**What is expected:**
Find the line containing "Share on Twitter using the bird icon" in the entries; transcribe it and all remaining lines through the end, exactly as they appear, but not the pictures.

(Collected data entries)
"""

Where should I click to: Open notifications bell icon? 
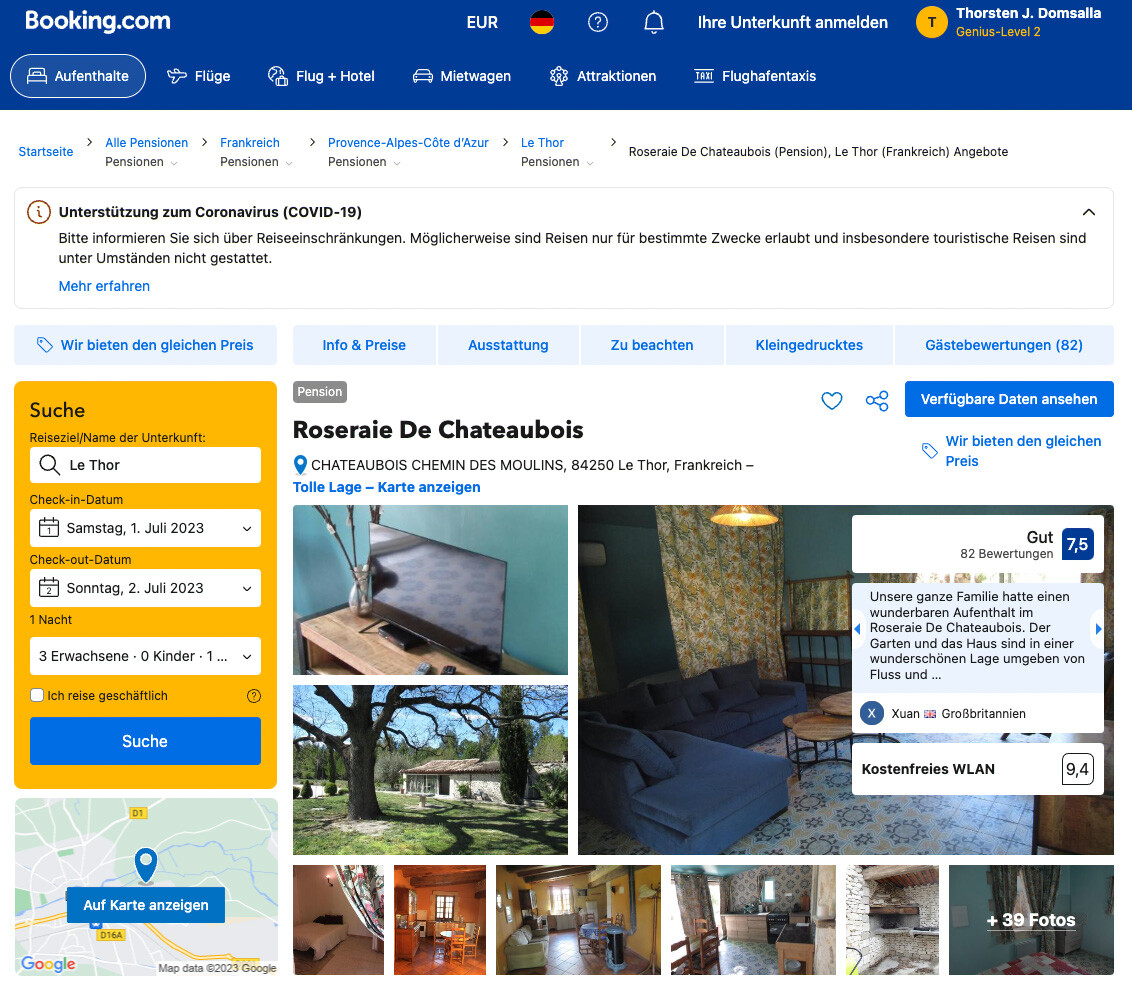pyautogui.click(x=653, y=22)
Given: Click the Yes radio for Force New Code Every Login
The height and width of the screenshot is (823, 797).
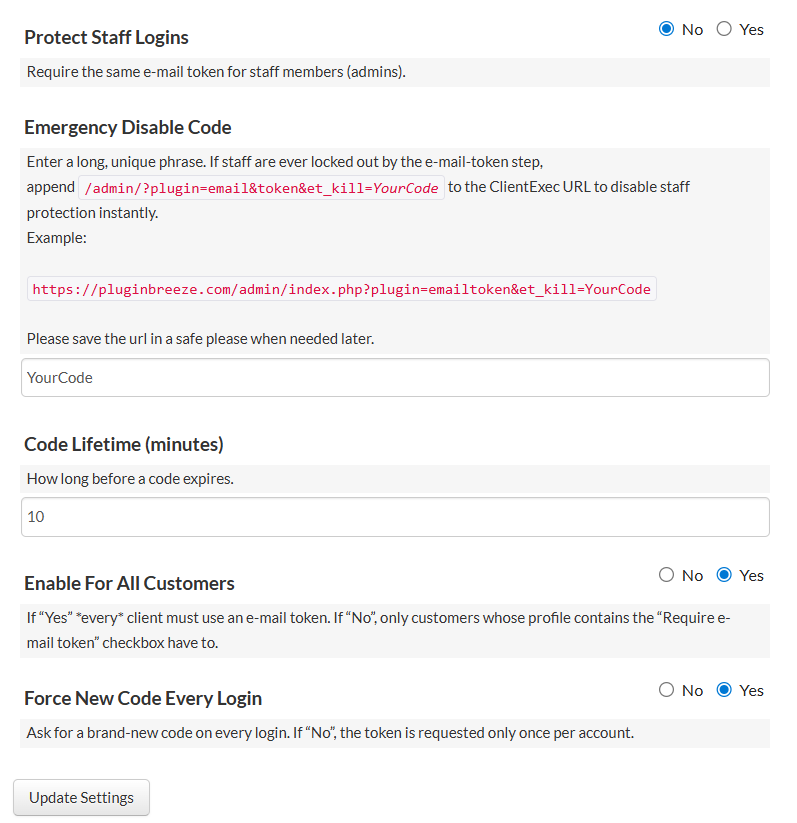Looking at the screenshot, I should tap(725, 690).
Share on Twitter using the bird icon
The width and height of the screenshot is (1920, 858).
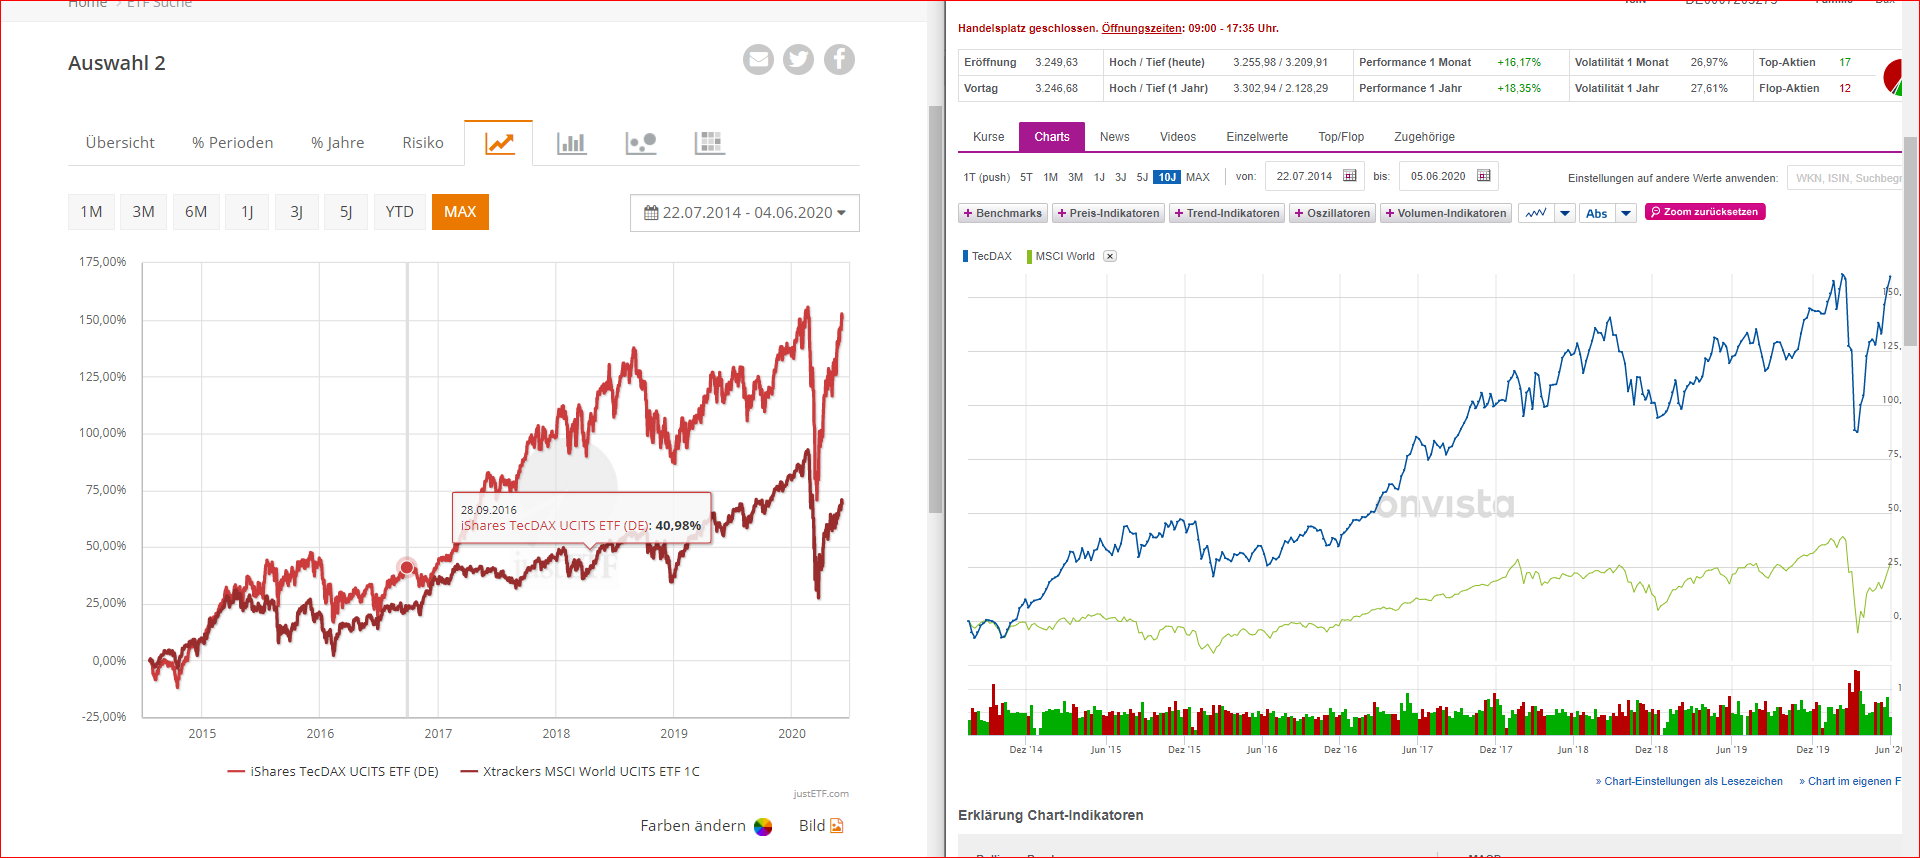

"""

**Exercise answer:**
Share on Twitter using the bird icon
The width and height of the screenshot is (1920, 858).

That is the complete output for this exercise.